Aquella mañana del 27 de diciembre pensó que no sobrevivía. “Uno sabe que es un oficio arriesgado el del policía, pero ¿quién está preparado para morir? Yo ese día no estaba preparado”, confiesa. Fue herido en momentos que intentaba interceptar a dos desconocidos a bordo de una moto, quienes escapaban después de robarle la cartera a una mujer.

Un calor intenso lo recorría por dentro. Los primeros médicos que lo atendieron no decían nada. “No se cómo me salvé”, reconoce el cabo. Aunque le tiraron a matar, las balas entraron y salieron de su cuerpo sin tocar ni uno de los órganos vitales.

Desde aquel día, muchas cosas cambiaron. “Ya no veo la vida de la misma forma. Cada día pienso en lo importante que es estar vivo, y en que todo puede acabar en un minuto. Me replanteé pasar más tiempo con mi hijo de siete años, disfrutarlo, verlo crecer. Uno a veces dedica mucho tiempo al trabajo y no a la gente que quiere. En esos minutos en la ambulancia me daba vueltas en la cabeza eso, que quería estar un poco más de tiempo con mi hijo”, reflexiona el hombre que cada tanto se pellizca el brazo para ver si en verdad está vivo.

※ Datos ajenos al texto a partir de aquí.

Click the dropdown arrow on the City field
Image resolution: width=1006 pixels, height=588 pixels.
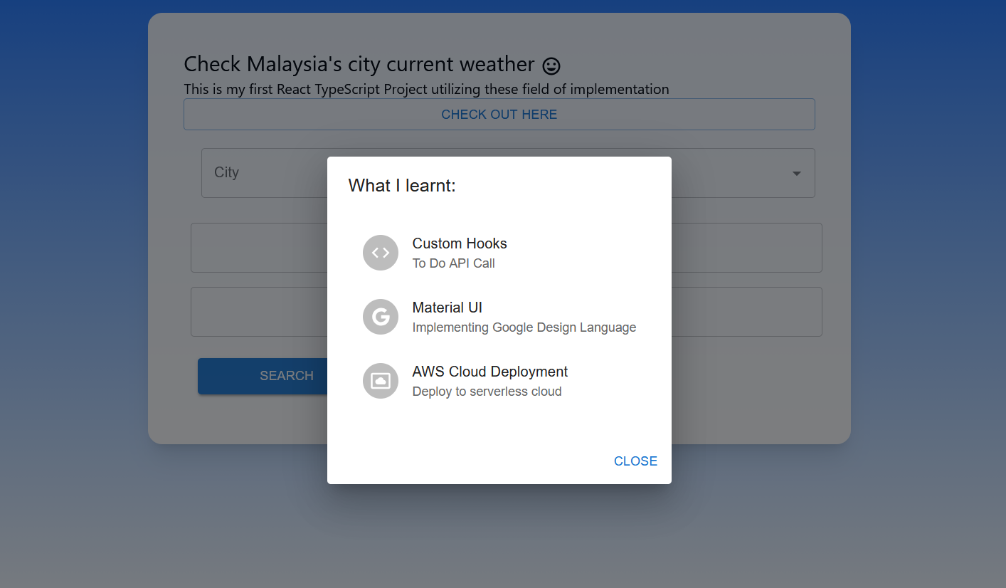796,173
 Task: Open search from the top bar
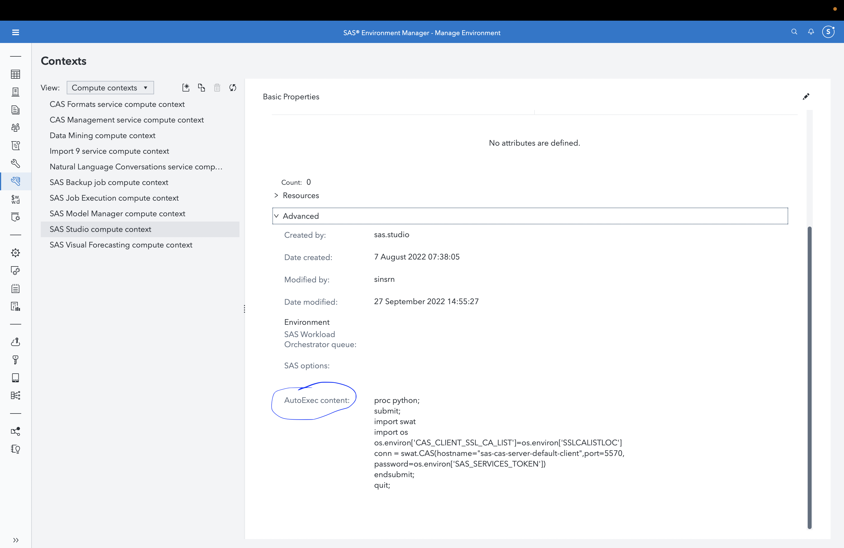coord(794,32)
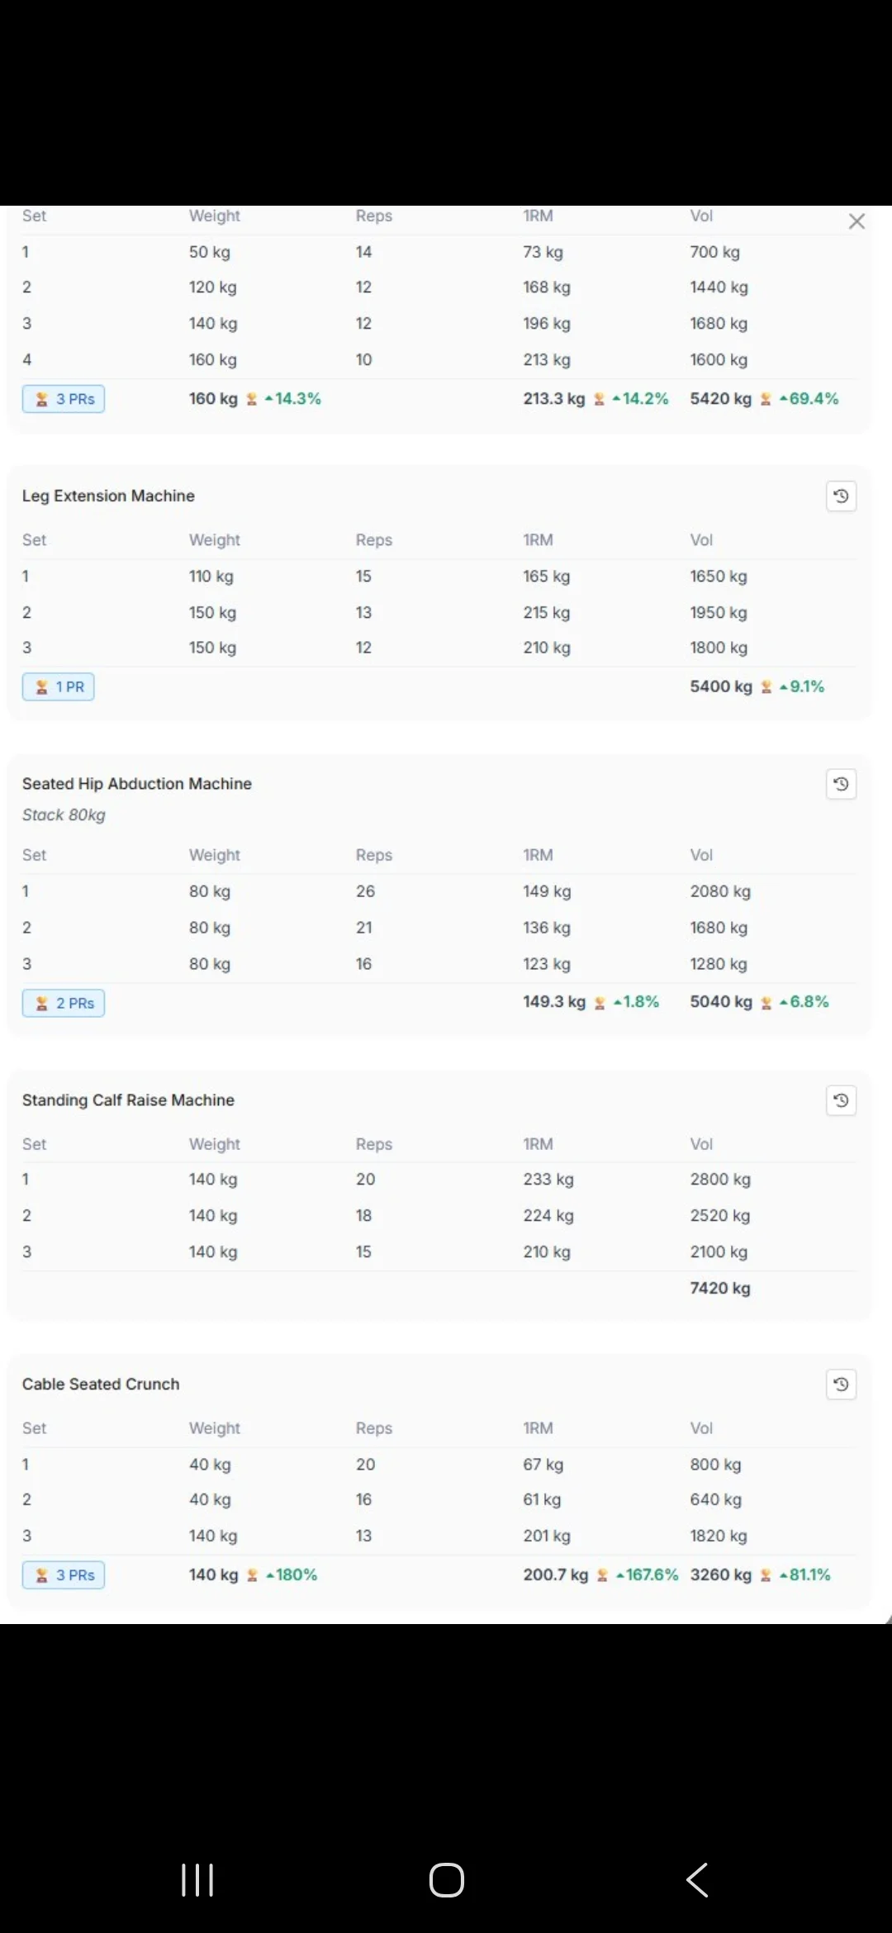Screen dimensions: 892x1933
Task: Click the 3 PRs badge under Cable Seated Crunch
Action: (x=64, y=1575)
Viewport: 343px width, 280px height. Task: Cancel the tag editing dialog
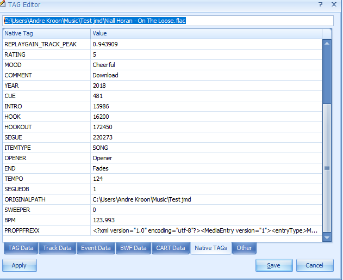point(314,265)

Imaginó que iba a recuperarse rápido, pero no fue fácil. “Hay un persona antes y otra después de lo que me pasó. Ahora festejaré mi cumpleaños en diciembre, el día que volví a nacer. Aprendí a valorarme más a mí y a mis seres queridos”, cuenta.

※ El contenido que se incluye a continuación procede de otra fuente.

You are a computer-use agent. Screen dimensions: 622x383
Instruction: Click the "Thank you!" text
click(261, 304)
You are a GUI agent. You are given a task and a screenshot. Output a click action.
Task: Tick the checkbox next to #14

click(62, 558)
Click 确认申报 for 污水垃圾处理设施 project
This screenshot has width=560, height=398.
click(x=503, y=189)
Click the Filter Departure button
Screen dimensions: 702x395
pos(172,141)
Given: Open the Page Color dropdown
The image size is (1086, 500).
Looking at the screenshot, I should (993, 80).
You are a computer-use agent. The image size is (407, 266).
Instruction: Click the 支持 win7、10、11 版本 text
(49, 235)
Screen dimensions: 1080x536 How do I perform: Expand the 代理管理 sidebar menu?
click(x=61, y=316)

Una caricia de su pequeño Facundo. Una reunión con amigos. Hoy todo eso significa mucho más para este policía. “A veces uno se olvida de que los seres queridos, lo verdaderamente importante”, sostiene.

De ahora en más, desde que “casi” se muere -como dice varias veces en la entrevista-, el policía ya no quiere esperar para hacer cosas que le gustan. “Y tampoco me sentiré obligado a hacer lo que no quiero; aprenderé a decir que no”, resume.

Aunque a ellos pensar que había llegado su fecha de vencimiento les cambió la forma de vivir, es preferible no saber el día, ni la hora, ni cómo moriremos. En eso coinciden Karina y Alvaro. Sienten que les dejaron disputar un tiempo extra. Y ellos ya no quieren quedarse en la mitad de la cancha. Es preferible jugarse todo, ganar y perder, y vivir el día a día con mucha intensidad, concluyen.